Comment by altdataseller

10 months ago

Microsoft has plenty of data too. In Microsoft Teams, LinkedIn posts and messages, and Outlook emails.

Nobody has explained how they could use that data without producing a model that would emit private information.

  • Perhaps de-identification before training could be helpful here.

    Microsoft does seem active in this, e.g. https://microsoft.github.io/presidio/

    • None of that stuff actually works. You can remove someone's social security number from the data but there is still only one person at the exact intersection of all the data that isn't individually considered personally identifying but collectively it still is.

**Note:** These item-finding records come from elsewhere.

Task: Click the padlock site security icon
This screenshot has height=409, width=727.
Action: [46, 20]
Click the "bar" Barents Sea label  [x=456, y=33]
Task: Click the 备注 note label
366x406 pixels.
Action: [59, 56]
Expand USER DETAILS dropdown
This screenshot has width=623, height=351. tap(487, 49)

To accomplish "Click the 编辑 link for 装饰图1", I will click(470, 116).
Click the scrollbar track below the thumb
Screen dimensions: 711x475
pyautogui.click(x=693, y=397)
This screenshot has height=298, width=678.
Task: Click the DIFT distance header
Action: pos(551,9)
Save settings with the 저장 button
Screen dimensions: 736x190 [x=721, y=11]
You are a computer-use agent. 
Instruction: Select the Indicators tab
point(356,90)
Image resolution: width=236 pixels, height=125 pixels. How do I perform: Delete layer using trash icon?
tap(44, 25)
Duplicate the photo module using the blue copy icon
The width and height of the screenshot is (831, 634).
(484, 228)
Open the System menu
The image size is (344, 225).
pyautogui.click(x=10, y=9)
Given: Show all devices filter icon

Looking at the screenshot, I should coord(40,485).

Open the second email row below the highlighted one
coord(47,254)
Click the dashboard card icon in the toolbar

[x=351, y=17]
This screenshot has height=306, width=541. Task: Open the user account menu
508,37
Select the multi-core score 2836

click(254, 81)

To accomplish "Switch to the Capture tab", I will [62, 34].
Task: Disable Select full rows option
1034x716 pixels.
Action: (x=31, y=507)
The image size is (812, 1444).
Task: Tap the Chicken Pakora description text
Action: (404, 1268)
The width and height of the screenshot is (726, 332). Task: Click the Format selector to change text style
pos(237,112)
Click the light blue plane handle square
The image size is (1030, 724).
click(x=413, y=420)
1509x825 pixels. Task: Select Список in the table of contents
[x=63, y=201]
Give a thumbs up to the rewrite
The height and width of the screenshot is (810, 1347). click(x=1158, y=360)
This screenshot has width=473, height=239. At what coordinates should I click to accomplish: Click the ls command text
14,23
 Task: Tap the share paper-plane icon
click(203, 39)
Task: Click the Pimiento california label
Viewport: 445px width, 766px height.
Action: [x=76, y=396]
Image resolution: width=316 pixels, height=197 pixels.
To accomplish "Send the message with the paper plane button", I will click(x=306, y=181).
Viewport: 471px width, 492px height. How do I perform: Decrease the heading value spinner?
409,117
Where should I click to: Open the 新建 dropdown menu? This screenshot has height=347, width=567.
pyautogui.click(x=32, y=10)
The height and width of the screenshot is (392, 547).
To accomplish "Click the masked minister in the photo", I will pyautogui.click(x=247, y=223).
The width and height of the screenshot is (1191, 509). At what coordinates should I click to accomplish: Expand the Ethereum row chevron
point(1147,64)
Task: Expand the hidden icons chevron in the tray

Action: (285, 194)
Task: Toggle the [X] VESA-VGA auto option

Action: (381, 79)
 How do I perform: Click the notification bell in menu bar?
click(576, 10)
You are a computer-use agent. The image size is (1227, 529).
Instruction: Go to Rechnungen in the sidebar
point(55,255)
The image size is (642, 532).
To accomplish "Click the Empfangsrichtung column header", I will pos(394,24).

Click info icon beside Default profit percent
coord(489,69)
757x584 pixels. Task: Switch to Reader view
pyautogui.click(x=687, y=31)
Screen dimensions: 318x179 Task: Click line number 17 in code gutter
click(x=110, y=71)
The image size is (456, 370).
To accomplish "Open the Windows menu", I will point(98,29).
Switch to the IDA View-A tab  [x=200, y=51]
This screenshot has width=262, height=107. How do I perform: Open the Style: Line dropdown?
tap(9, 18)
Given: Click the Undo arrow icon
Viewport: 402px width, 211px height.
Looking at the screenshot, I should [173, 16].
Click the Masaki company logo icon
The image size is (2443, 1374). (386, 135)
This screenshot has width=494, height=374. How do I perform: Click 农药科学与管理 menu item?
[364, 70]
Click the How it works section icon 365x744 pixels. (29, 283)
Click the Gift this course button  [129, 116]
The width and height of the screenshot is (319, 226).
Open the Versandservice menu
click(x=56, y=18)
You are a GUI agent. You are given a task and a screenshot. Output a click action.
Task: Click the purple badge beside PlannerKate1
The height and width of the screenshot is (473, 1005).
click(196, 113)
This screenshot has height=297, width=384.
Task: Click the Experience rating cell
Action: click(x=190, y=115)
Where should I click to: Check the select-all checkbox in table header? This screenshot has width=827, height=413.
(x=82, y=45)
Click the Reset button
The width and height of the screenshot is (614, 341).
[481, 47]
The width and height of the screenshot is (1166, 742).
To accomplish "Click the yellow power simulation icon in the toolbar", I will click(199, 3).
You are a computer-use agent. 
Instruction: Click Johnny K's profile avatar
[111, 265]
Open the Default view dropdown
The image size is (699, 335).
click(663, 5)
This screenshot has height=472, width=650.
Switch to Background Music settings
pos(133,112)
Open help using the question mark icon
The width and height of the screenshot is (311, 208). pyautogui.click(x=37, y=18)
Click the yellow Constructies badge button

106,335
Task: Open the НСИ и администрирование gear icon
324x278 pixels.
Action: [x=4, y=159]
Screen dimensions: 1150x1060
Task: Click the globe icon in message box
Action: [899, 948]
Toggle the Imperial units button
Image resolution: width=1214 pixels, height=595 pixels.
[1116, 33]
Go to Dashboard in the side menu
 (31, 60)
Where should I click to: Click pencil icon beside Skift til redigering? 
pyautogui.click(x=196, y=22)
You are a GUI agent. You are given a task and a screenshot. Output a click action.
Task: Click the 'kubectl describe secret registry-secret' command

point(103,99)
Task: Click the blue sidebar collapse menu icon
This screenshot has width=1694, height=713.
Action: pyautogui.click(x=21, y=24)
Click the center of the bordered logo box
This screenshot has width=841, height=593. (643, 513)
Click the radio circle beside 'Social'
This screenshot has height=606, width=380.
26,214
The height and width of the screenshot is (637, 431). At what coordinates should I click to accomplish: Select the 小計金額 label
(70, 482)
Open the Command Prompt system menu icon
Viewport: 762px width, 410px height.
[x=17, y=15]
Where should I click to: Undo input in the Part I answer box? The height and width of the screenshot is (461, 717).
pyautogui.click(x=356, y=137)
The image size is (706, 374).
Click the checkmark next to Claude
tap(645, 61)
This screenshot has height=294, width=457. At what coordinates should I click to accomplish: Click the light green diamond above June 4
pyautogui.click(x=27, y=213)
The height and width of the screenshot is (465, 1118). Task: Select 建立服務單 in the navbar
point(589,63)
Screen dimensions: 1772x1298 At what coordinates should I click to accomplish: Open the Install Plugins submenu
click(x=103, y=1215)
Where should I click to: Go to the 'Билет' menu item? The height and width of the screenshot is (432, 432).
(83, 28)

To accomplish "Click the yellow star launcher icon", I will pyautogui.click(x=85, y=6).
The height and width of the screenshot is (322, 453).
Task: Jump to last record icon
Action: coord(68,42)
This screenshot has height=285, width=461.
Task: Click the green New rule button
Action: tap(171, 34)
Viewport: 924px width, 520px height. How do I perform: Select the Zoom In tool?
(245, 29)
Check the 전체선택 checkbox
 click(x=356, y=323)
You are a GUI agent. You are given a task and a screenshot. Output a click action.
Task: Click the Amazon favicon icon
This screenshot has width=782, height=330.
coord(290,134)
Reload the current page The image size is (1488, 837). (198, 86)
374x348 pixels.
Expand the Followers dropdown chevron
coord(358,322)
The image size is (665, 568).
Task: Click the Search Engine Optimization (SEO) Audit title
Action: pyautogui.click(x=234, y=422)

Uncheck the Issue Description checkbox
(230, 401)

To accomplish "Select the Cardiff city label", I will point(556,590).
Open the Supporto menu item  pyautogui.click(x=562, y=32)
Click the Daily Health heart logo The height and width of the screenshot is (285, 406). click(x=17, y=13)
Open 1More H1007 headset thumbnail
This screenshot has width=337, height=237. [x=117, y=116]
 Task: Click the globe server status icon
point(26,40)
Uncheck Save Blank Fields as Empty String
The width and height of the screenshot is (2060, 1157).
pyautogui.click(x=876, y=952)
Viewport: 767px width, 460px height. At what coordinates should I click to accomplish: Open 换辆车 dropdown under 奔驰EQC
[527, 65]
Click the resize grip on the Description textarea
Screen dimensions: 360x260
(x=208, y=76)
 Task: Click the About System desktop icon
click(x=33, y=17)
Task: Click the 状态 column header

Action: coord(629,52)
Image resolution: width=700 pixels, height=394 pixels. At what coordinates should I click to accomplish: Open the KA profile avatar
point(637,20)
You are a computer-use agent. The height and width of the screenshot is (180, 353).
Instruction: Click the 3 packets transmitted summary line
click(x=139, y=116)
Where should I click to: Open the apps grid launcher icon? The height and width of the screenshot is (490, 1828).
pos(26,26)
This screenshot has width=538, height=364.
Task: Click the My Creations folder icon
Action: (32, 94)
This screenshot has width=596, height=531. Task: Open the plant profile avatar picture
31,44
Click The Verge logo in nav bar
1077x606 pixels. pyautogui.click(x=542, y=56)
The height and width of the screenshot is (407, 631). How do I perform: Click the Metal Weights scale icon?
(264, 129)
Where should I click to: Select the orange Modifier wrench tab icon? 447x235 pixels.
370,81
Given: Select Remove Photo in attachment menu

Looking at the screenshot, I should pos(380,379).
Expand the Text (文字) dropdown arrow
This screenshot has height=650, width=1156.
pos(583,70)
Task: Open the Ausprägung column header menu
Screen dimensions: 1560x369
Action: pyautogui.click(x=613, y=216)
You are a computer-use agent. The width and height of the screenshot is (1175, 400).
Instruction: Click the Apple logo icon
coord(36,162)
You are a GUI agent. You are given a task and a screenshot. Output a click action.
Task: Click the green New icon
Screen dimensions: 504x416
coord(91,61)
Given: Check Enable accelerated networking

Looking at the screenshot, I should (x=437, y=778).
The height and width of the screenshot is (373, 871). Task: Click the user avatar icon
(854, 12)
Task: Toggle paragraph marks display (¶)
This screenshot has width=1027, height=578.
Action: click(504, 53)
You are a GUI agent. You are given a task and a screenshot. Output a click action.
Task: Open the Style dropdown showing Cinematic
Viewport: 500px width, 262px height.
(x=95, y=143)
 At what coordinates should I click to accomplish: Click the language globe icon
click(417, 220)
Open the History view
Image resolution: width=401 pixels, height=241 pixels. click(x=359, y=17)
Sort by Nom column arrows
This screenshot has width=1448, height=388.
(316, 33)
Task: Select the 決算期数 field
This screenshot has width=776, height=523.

      Moreover, that isn't even the problem here. Suppose your company has a trade secret. You know how to manufacture widgets more efficiently than your competitors. If Microsoft produces a model that will now tell your competitors your secret process that it learned from your internal emails, it's completely irrelevant whether they stripped the PII out of your emails first.

And if they use any of it the entire worlds corporate lawyers will show up on their doorstep

Unlike googles victims (individuals) corporations can and do fight back when someone plays it fast & loose with their confidential coms

Microsoft 365 (nee Office 365) as well. And Dynamics 365. And GitHub. And OneDrive. And SharePoint. And Power Platform.

Honestly I think they might have more useful data than Google, given Bing knows more or less that same as GoogleBot. Meta doesn't come close, unless you want your LLM to be purely conversational.